Well back to my premise, could you not sort of figure that out by the access patterns? Subsequently the people that give the permission have contacted you about it, what else are we needing? Perhaps you could have the notion of "private" shares.
Would it be reasonable to identify your users? Perhaps require and SMS or something to gain membership and then when there is this deduplication case why couldn't you contact them to find out if it's valid or not?
>Well back to my premise, could you not sort of figure that out by the access patterns?
You "could", but you could be wrong and cheese off your users. Who's to say that an indie label isn't using your service for cheap file hosting? Just because $file is getting a lot of hits (and "lot" needs to be defined here) doesn't mean that those uses are necessarily infringing.
And then we're back to the links + deduping problem anyways. Let's say you've determined that 3 of the 9 non-DMCA'd links are coming from CoolHotWarez.ru (first remembering that the law doesn't require you to do this research, and second remembering that any warez site worth a crap uses an anonymizer to strip referrer URLs ANYWAYS...) - You take them down.
The 6 left don't have much traffic, so your metric kind of falls apart. And all this would result in would result in warez kiddies uploading two copies of each file, keeping one secret and sharing the other.
So... you'd ask the pirates if they were valid or not? The copyright holder is literally the only person who knows who does and does not have permission, so they're the only one who can reliably inform others. Though some of the big copyright holders have trouble keeping track of what they have and have not approved, as was show in the Viacom case.

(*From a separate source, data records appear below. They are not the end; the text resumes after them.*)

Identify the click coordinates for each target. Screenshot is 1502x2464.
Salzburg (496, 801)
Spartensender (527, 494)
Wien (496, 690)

Big websites operate at scale. Think millions of users and thousands of new ones each day. Things like this are not compatible with manual processes. And if you look at something like YouTube, I think they get more than a week's worth of video uploaded every day.
Half of the problem is that there isn't a reasonable way to enforce this.
Would it be reasonable to identify your users? Perhaps require and SMS or something to gain membership and then when there is this deduplication case why couldn't you contact them to find out if it's valid or not?